Gandhi se tendió entonces en un
charpoy
y se adormeció. Una expresión de beatitud iluminó sus facciones que tantas penas habían reflejado durante las últimas semanas. «Desde su regreso a Nueva Delhi en setiembre, nunca ha parecido su rostro tan alegre, tan despreocupado como ahora», pensó su secretario.

La presencia de decenas de periodistas de la Prensa india e internacional en la capital de la India dio inmediatamente al sacrificio de Gandhi un alcance que no había tenido su ayuno de Calcuta; esta vez, las conciencias estaban turbadas: contrariamente a lo ocurrido en Calcuta, ninguna matanza había precedido a la brusca decisión del Mahatma. Si bien continuaba reinando una viva tensión en Nueva Delhi, las agresiones entre comunidades habían cesado prácticamente. Pero, con toda su presciencia del alma de su pueblo, el aciano adivinaba un próximo estallido de violencia.
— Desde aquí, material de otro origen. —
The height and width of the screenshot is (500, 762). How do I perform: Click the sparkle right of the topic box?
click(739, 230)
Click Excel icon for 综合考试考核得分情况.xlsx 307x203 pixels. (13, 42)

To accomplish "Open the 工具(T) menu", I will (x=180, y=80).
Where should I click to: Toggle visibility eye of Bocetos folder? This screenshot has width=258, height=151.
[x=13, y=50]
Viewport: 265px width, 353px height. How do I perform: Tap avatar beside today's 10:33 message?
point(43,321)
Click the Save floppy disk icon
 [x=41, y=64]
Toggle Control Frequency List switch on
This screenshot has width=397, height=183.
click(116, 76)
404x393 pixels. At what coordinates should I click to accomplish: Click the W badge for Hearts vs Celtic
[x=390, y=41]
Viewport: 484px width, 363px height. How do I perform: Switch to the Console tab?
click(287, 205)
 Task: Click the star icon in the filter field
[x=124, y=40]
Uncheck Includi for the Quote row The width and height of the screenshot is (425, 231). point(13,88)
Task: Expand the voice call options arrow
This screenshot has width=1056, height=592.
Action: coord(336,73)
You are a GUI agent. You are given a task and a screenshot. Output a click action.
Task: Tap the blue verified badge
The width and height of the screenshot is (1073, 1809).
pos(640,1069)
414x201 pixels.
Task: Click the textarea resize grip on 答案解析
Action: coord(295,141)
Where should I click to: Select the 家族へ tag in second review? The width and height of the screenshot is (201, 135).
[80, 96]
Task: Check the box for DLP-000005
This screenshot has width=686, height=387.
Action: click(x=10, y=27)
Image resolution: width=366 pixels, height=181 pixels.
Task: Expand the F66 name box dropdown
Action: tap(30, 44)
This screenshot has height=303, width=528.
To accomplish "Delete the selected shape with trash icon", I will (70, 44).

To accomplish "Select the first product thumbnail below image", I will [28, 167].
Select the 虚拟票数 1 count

Sus compatriotas recibieron el anuncio de su huelga de hambre y de sus condiciones para ponerle fin con una mezcla de asombro y de consternación, incluso con franca hostilidad. La situación, en efecto, era muy distinta de la de Calcuta, y el resultado de este nuevo desafío parecía infinitamente más incierto. Nueva Delhi rebosaba de refugiados que proclamaban furiosos su odio a los musulmanes. Para escapar al frío y a la miseria de los campos, muchos se habían apoderado de las mezquitas y de casas de musulmanes. Y ahora Gandhi quería hacerles devolver estos albergues y regresar a la penuria de los campos.

Además, reclamando la entrega de los 550 millones de rupias debidas al Pakistán, Gandhi acababa de sublevar a gran parte de la opinión pública y dividir a los ministros del Gobierno.

Desde hacía semanas, meses incluso, Gandhi había podido parecer «el hombre olvidado» de la India, y su mensaje una anacrónica doctrina ya arrumbada. De pronto, de nuevo hacía su aparición bajo los focos utilizando contra sus compatriotas la antigua arma de los
rishi
, cuya eficacia había experimentado ya contra los ingleses.

A mil doscientos kilómetros de la capital india, en el encalado cobertizo donde, hacía menos de diez semanas, habían festejado la inauguración de las nuevas oficinas de su periódico
Hindu Rashtra
, dos hombres tenían los ojos fijos en el rodillo donde se imprimían las noticias de un teletipo. Nathuram Godsé y Narayan Apté palidecieron al conocer la huelga de hambre de Gandhi y, sobre todo, las condiciones que le había impuesto. Su exigencia del pago al Pakistán de los 550 millones de rupias se convirtió bruscamente en el catalizador del fanatismo de ambos extremistas. Gandhi hacía un chantaje político: el hombre por quien Godsé había conocido un día la cárcel y al que ahora odiaba con todas sus fuerzas, quería obligar a su país a capitular ante los degolladores y los sádicos del Penjab. Como su amigo Apté, como todos los nacionalistas hindúes de Poona, Godsé había proclamado públicamente en numerosas ocasiones la liberación que supondría para la India la desaparición de Gandhi de la escena política. Pero sus llamamientos habían sido tomados siempre como las lucubraciones de un agitador iluminado.